(Beginning of Records provided)
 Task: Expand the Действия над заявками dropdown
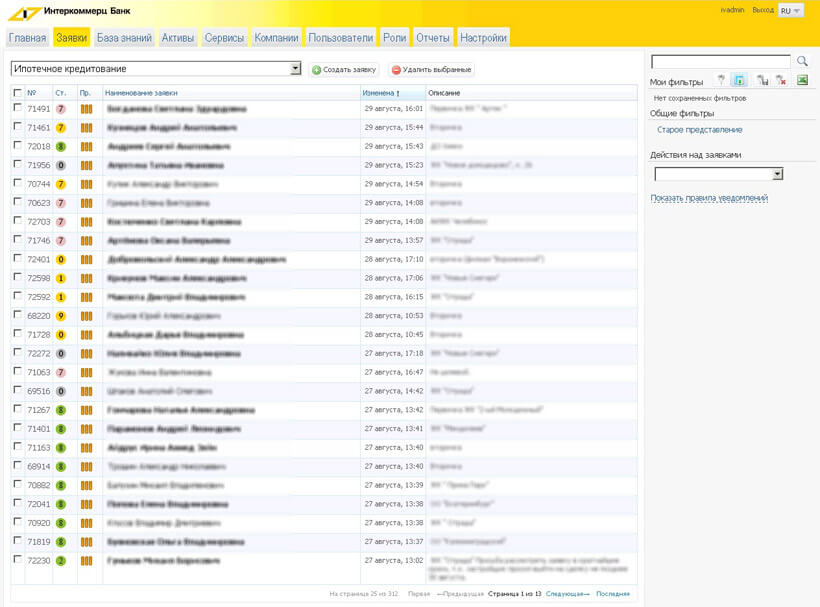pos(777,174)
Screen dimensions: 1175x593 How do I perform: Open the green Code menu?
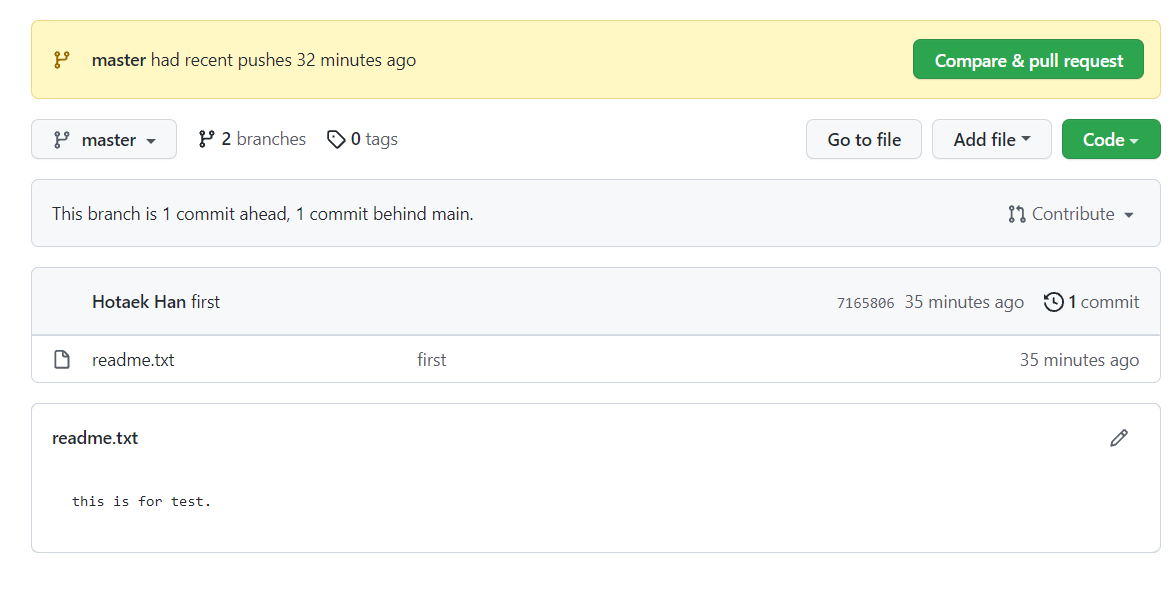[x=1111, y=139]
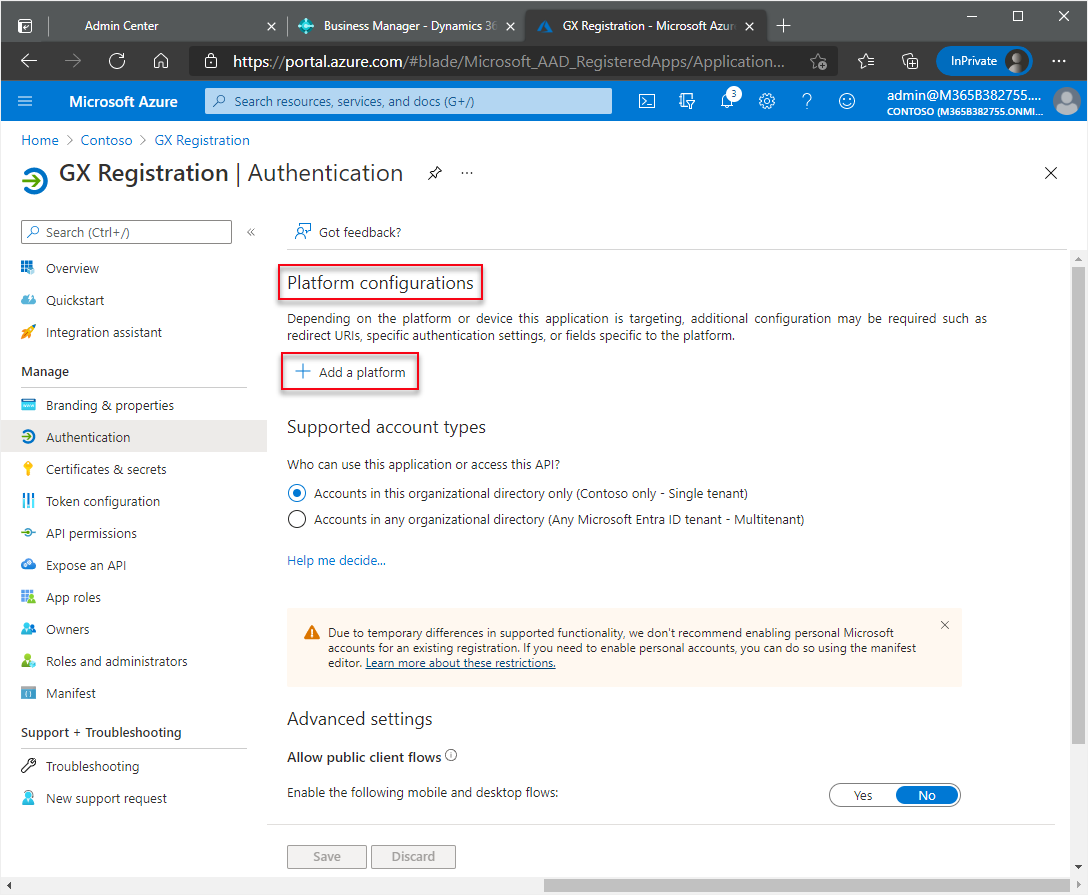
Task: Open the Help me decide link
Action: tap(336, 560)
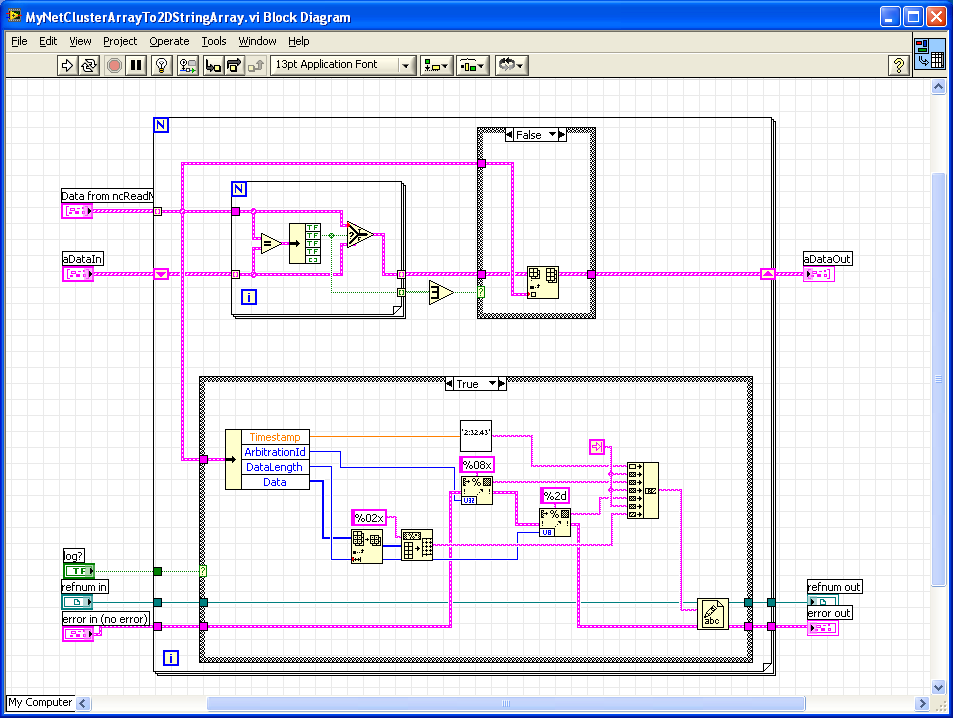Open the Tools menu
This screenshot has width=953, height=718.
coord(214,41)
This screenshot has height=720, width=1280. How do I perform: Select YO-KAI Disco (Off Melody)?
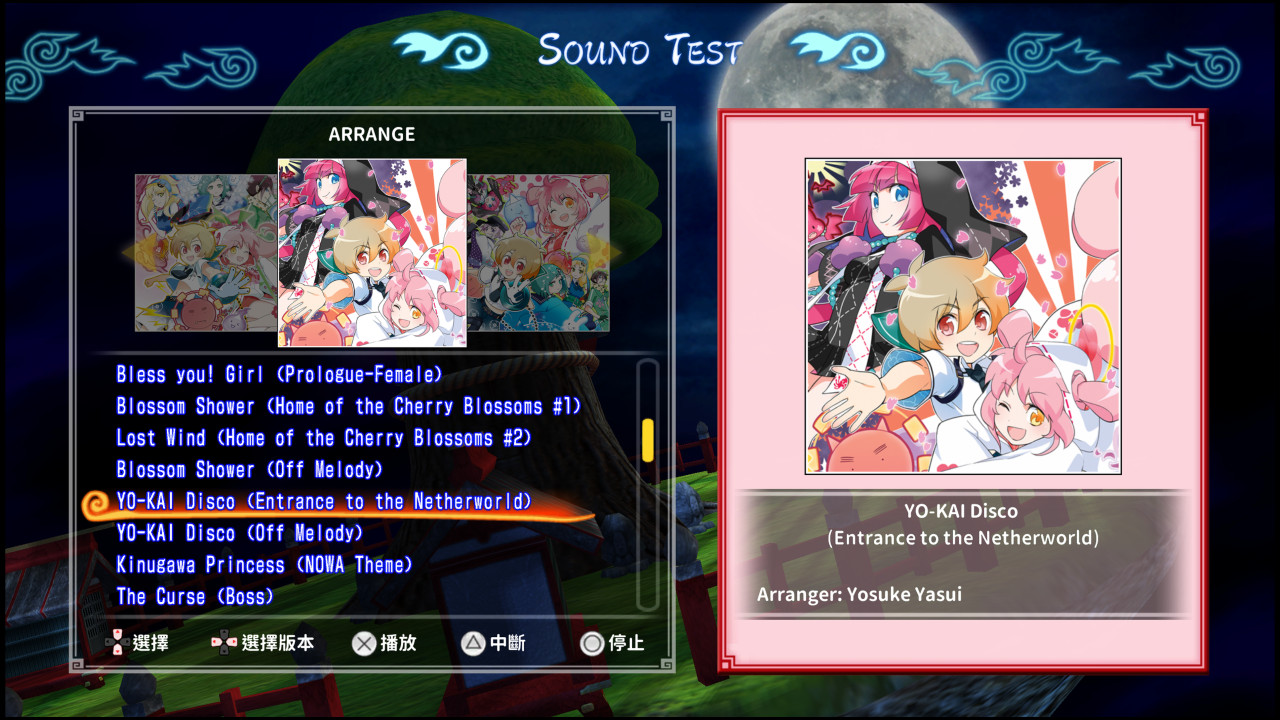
(End of Records provided)
Required work
In the answer, the entries should be restated verbatim, with all pictures omitted.

Solved exercise
 Task: Expand the Действия над заявками dropdown
pos(777,174)
Screen dimensions: 1175x593 How do I perform: Open the green Code menu?
[x=1111, y=139]
Task: Open the Help me decide link
Action: tap(336, 560)
Open the Tools menu
This screenshot has width=953, height=718.
coord(214,41)
This screenshot has height=720, width=1280. How do I perform: Select YO-KAI Disco (Off Melody)?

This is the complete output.